_Assignment:_
Wherever the word "field" turns up in a line of the entries, copy that line.

----------------------------------------

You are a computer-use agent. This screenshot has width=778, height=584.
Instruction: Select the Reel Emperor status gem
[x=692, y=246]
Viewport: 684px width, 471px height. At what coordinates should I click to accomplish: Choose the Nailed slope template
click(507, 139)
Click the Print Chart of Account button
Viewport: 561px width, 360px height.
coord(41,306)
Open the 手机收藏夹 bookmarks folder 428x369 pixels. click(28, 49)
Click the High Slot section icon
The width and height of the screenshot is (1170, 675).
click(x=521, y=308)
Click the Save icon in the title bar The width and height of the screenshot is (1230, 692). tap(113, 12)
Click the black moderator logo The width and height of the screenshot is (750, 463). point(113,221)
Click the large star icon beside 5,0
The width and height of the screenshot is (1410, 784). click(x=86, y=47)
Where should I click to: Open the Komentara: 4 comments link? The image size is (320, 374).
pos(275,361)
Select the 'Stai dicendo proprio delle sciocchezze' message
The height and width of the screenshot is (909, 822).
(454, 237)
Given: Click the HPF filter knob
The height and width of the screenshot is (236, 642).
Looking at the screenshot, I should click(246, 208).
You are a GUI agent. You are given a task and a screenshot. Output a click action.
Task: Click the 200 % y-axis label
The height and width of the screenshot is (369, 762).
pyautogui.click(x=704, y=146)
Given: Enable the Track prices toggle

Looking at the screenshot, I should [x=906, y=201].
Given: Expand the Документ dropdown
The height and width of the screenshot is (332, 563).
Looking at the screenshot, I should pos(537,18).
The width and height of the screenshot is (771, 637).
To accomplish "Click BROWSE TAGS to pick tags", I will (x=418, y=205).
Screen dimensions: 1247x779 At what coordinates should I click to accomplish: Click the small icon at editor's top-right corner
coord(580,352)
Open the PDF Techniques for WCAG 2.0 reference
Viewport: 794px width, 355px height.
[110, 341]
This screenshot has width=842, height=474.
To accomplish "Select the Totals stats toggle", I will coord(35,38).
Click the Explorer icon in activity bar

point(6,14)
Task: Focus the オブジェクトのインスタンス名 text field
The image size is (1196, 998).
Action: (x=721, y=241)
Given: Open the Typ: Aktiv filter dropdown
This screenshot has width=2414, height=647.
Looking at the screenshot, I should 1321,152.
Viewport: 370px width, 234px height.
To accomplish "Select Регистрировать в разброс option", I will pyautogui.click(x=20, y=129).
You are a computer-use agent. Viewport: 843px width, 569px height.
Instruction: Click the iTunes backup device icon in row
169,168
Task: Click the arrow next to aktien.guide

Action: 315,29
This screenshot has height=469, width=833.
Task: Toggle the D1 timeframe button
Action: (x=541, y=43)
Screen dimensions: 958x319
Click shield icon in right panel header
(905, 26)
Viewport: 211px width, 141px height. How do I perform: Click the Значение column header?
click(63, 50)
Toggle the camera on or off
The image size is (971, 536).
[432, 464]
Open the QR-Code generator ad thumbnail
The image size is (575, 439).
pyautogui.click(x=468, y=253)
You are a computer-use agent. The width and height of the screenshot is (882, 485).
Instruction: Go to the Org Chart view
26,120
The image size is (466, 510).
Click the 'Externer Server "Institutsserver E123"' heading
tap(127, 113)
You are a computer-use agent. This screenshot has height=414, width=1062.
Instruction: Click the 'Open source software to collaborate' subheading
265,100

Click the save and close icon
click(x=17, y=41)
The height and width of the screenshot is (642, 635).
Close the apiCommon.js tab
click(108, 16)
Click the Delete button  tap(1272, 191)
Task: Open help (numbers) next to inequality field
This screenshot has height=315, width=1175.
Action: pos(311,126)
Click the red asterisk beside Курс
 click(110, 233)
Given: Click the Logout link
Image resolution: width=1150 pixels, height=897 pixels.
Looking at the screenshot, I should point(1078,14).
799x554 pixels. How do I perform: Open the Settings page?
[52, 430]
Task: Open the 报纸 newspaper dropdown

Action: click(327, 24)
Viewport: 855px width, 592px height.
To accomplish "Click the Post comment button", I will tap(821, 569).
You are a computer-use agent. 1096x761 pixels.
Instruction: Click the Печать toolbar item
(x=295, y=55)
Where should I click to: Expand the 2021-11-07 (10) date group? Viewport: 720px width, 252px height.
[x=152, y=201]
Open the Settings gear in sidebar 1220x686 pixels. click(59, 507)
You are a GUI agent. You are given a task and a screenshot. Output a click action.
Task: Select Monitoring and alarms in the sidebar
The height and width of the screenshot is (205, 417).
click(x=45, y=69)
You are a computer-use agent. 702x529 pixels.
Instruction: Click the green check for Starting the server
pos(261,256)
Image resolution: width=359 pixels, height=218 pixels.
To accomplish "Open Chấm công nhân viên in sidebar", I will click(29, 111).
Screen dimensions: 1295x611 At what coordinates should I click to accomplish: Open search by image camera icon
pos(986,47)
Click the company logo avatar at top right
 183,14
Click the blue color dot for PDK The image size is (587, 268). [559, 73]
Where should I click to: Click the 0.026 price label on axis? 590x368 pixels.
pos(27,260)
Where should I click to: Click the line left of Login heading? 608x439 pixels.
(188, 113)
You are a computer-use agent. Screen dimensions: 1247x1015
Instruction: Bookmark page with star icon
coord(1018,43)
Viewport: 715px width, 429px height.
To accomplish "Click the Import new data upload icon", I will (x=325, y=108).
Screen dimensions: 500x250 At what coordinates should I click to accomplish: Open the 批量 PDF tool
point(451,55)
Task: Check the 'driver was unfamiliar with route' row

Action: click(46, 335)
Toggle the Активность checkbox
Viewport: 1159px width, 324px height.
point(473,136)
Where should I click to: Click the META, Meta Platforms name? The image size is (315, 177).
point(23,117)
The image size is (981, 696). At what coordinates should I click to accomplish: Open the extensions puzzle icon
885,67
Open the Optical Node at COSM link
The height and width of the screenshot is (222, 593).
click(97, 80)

----------------------------------------

_Answer area:_
Task: Focus the オブジェクトのインスタンス名 text field
Task: Open help (numbers) next to inequality field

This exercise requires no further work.